10 things in tech you need to know today

Apple CEO Tim CookGetty Images NewsApple CEO Tim Cook.

Good morning! It’s a gloriously sunny day in London. Here’s the tech news you need to know this Tuesday.

1. Apple sold more Apple Watches on the first day of pre-orders than Google managed with Android Wear in an entire year. It’s bad news for Google’s smartwatch app ecosystem.

2. We might be about to see a major boom in technology mergers. That’s according to Scott Kupor, Managing Partner at VC firm Andreessen Horowitz.

3. The US just had a record number of applications for tech visas. 233,000 people applied for H-1B visas for fiscal year 2016, with just 85,000 available.

4. The next version of the iPhone software will include a bunch of new music features. These include streaming music via AirPlay directly from the “now playing” screen, a revamped mini player, and recently added songs and albums at the top of your library.

5. Amazon and HarperCollins have agreed to a new “multi-year” publishing deal. Relations between publishers and the online retail giant have grown increasingly acrimonious, but the agreement will keep the publisher’s digital and print titles on the site for years to come.

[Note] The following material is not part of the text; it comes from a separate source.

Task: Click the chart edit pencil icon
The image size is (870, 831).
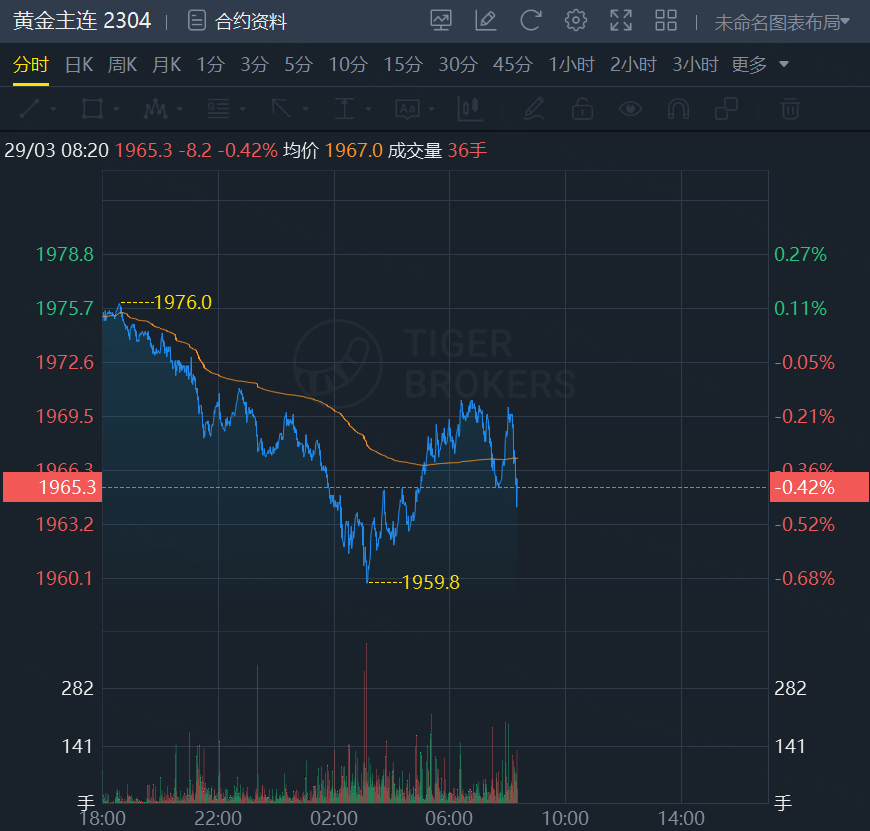Action: tap(486, 20)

6. The software used in the Sony hack is available for anyone to buy online. Sony Pictures was the victim of a debilitating hack attack late last year, and one expert says that the tools used can be bought from Russian hackers for around $US30,000.

7. Twitter is threatening to shut down the Periscope accounts of everyone who illegally streamed ‘Game of Thrones’ online. The rapidly-growing streaming app is being used by some to show off the newest episode of the acclaimed fantasy drama — but rights-holder HBO isn’t happy.

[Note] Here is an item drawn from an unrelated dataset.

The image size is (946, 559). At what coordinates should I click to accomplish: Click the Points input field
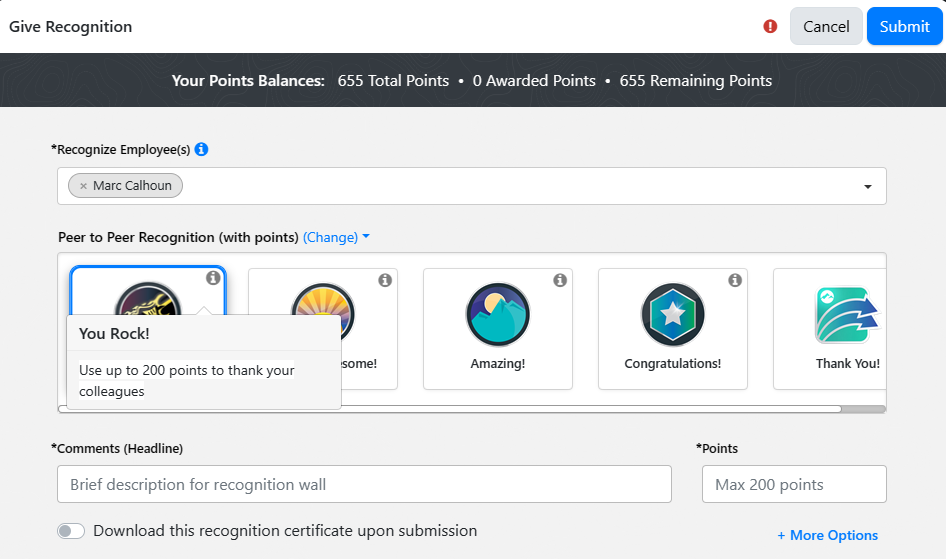794,484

8. Google futurist Ray Kurzweil wants to live forever — but immortality doesn’t come cheap. His special diet costs “a few thousand dollars a day.”

9. Chinese Internet giant Tencent is now bigger than Amazon. Its market cap is now $US200 billion, larger than Oracle ($US190 billion), Amazon ($US178 billion), and IBM ($US161 billion).

10. The Apple Watch is already devastating the watch market even though barely anyone thinks its “cool.” An analyst note from Key Banc reveals how watch sales slumped ahead of the launch of Apple’s debut smartwatch, predicting it will be “highly disruptive to the traditional watch market.” But almost no respondents to a survey actually think its “cool.”